We had been married for ten years—ten years during which I, Vanessa, gave everything I had. I wasn’t merely a wife. I became his anchor, his constant presence, and for the last three years, I served as his father’s full-time caregiver.
My father-in-law, Arthur, was once a titan in real estate—a self-made man who built a seventy-five-million-dollar empire from nothing. But wealth means nothing to cancer. When illness took hold, his son—my husband, Curtis—was suddenly “too busy.” Busy with meetings that never seemed urgent, golf games, and friends who loved the sound of their own voices. He told me watching his father deteriorate was “bad for his mental health,” that he needed to “stay focused.”
So I stepped in.
I cleaned Arthur when he was sick. I sat beside him as morphine blurred his memories and turned his past into half-formed stories. Every morning, I read him the newspaper. In the quiet hours before dawn, when fear tightened its grip, I held his hand. Curtis would stop by occasionally—perfectly groomed—to pat his father’s arm and casually ask, “Did he mention the will today?”

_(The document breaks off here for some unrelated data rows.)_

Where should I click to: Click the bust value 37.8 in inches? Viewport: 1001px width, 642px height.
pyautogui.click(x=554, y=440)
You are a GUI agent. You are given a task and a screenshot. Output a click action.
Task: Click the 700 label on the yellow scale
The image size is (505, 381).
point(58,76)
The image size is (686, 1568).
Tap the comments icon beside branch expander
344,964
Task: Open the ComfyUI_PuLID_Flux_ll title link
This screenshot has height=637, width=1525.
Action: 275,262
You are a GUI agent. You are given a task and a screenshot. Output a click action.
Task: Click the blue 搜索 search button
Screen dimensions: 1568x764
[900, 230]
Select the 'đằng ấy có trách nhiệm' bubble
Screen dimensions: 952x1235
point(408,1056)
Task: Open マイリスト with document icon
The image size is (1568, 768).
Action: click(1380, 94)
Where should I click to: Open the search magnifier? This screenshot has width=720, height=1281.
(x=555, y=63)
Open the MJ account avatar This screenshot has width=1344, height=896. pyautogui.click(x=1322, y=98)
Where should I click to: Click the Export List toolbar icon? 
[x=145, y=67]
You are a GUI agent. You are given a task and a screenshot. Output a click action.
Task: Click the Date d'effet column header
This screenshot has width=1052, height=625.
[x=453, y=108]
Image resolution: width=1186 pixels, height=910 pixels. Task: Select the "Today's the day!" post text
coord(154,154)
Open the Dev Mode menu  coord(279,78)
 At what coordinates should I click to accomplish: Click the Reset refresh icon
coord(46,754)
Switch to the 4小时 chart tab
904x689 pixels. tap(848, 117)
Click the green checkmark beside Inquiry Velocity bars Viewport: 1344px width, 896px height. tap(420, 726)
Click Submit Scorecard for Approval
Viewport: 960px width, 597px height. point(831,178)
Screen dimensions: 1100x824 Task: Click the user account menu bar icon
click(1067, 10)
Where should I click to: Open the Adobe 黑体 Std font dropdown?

I didn’t want to see what that meant. I believed I loved Curtis. I told myself his distance was grief, not cruelty. I was wrong.
The day Arthur passed away, my world collapsed. I had lost a man who had become a father to me. But for Curtis, it was as though life had just opened its doors. At the funeral, he cried—beautifully, convincingly—wiping tears with a silk handkerchief while discreetly sizing up the businessmen in attendance, calculating fortunes by the cut of their suits.